EXCERPT PROVIDED:

□ □ □ □ □

There is no shortage of wrenching details about the coronavirus pandemic so far. But few have been as shocking as the images coming out of Ecuador, where COVID-19 has already exacted a horrifying toll on impoverished residents and overwhelmed authorities. Scores of bodies lie on sidewalks and city streets, as the relatives of the dead plead for help.
Ecuador’s Guayas province has emerged as ground zero for the coronavirus in South America, with more cases reported there than in many Latin American countries as a whole. Its capital, the Pacific port city of Guayaquil, is the country’s most populous metropolitan area, but its caseload is far out of proportion to its size. It is home to most of the country’s diagnosed cases and deaths; the smell of death fills the city’s air. There are unique reasons why the pandemic has struck Guayas with such force, but those reasons offer no solace to the rest of the developing world. Ecuador, Guayas and Guayaquil all have characteristics that are easy to find in other countries. Their tribulations are an ominous sign of what lies ahead in the next phase of this global crisis.
In the weeks since the COVID-19 pandemic transformed the world, much of the attention has focused on the Northern Hemisphere—from China’s initial response, to the frantic efforts of Italy and the rest of Western Europe, and then New York and the rest of the United States, to deal with the onslaught of the disease. But it is in the Global South where this pandemic is likely to gouge its deepest wounds.

□ □ □ □ □

EXTRACTED ENTRIES:
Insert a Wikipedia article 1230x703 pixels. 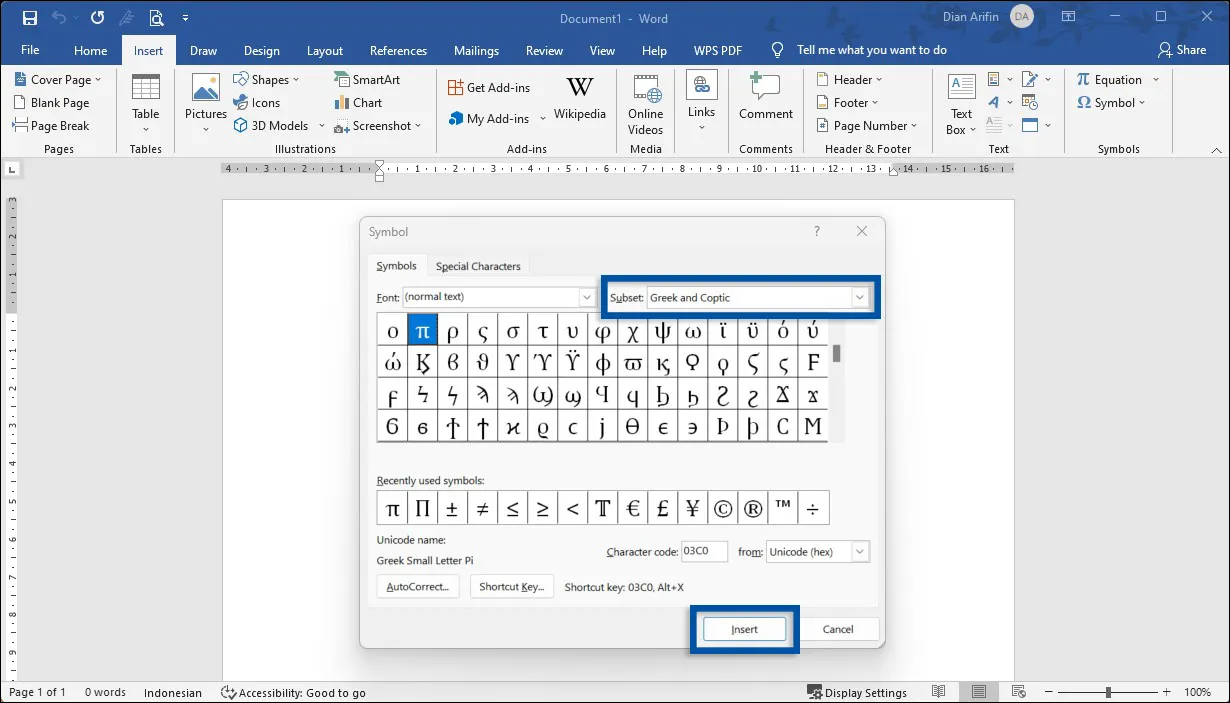point(580,100)
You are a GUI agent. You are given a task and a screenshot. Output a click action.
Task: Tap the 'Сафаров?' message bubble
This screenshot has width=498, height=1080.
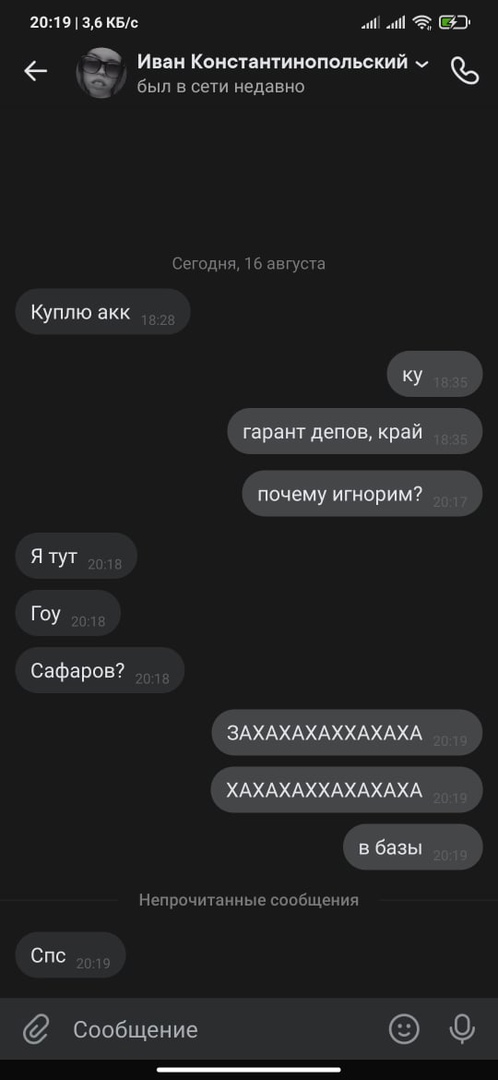100,670
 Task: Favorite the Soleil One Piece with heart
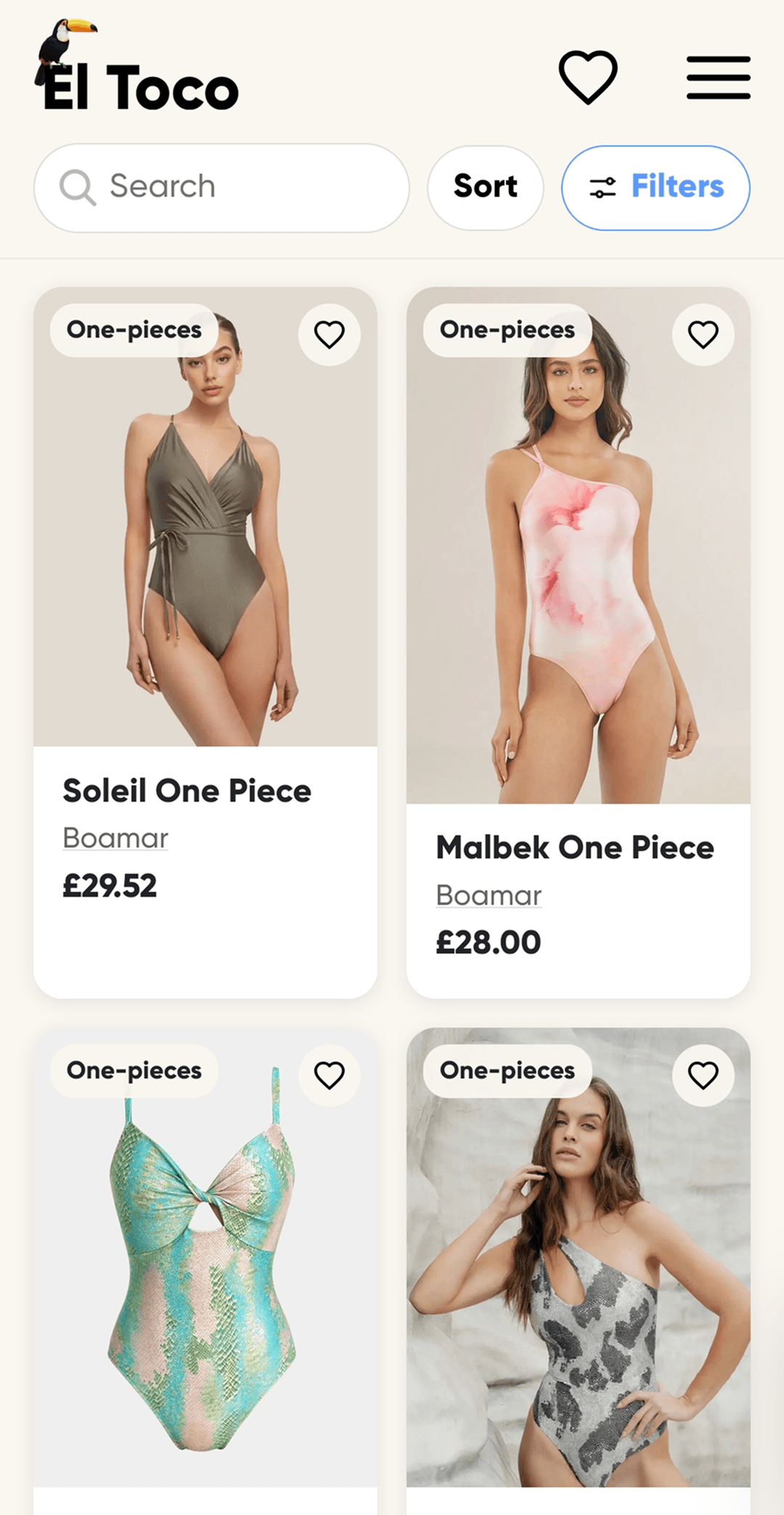(330, 335)
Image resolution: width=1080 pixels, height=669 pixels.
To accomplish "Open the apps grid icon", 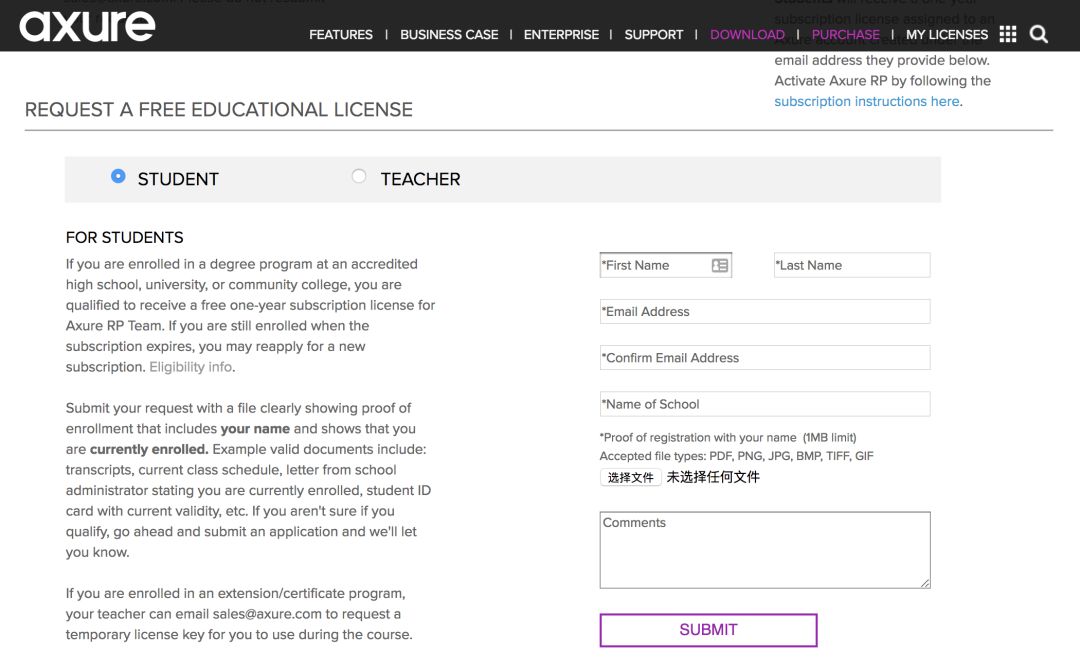I will [x=1008, y=34].
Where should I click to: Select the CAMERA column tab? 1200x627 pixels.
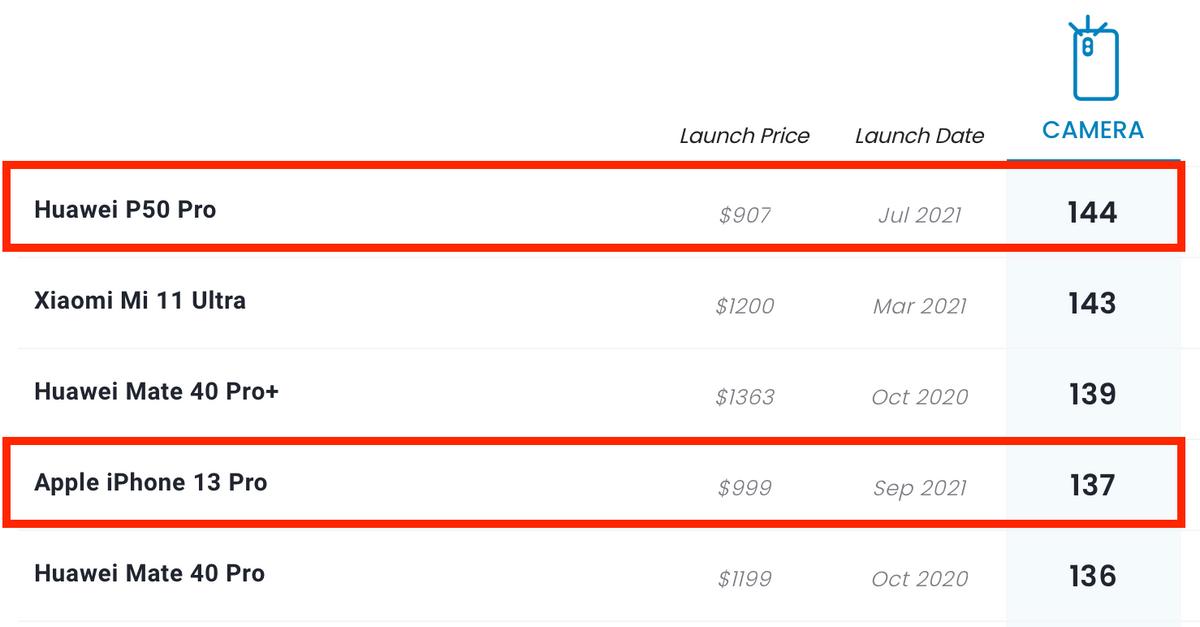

□ □ □ □ □

According to the passage on Ecuador, which province has become ground zero for the coronavirus in South America? The rows have no connection to the passage on Ecuador.

Guayas province